During neuromuscular junction formation ACh receptors accumulate at the nerve-contact region. It has been shown that this is at least partly due to lateral migration of existing receptors in the membrane (Anderson et al., 1977). Randomly diffusing ACh receptor molecules in the membrane may be trapped at the nerve-contact region to form a high receptor density area. If this were the major mechanism, cross-linking ACh receptors by tetravalent concanavalin A (Con A) should immobilize receptors and prevent nerve-induced receptor accumulation. We examined the effect of Con A on nerve-induced receptor accumulation and on the mobility of ACh receptors in cultured Xenopus muscle cells. ACh receptors were stained with tetramethyl rhodamine conjugated alpha- bungarotoxin. The cells were then treated briefly with Con A, and neural tube cells were added to these cultures. The mobility of ACh receptors was measured by the fluorescence photobleaching recovery method. The Con A treatment prevented rapid diffusion of ACh receptors as well as nerve-induced receptor accumulation. Functional synapse formation was not inhibited by this treatment. In contrast, divalent succinyl Con A did not affect the mobility of ACh receptors nor prevent nerve-induced ACh receptor accumulation. When the Con A concentration was varied, the blocking effect on the nerve-induced receptor accumulation changed in parallel with the mobile fraction of receptors. Newly inserted ACh receptors after the Con A treatment were found to be mobile and to accumulate at the nerve-contact region. In these cultures, new receptors accumulated around old, immobilized receptors in some areas along the nerve contact. This observation suggests that new receptors were inserted elsewhere and migrated to the nerve-contact region surrounding immobilized old ones.
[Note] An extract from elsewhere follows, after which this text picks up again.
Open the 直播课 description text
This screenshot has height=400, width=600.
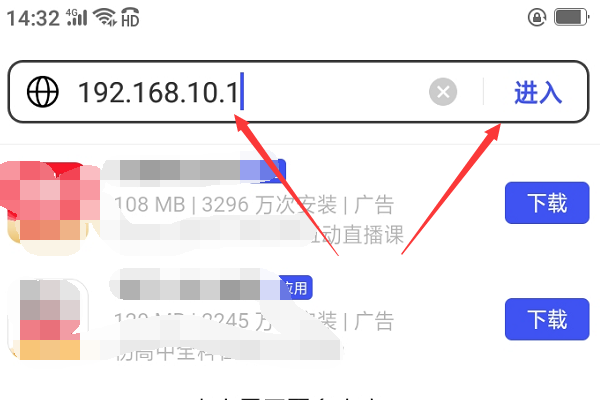[x=359, y=235]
In addition to the accumulation of receptors, the nerve disperses preexisting receptor clusters prior to induction of high-density regions along the contact area, and, at this early stage, denervation disperses nerve-induced receptor clusters in Xenopus cultures (Kuromi and Kidokoro, 1984a, b). When cultures were treated with Con A, neither of these events occurred, suggesting that these are also diffusion-mediated.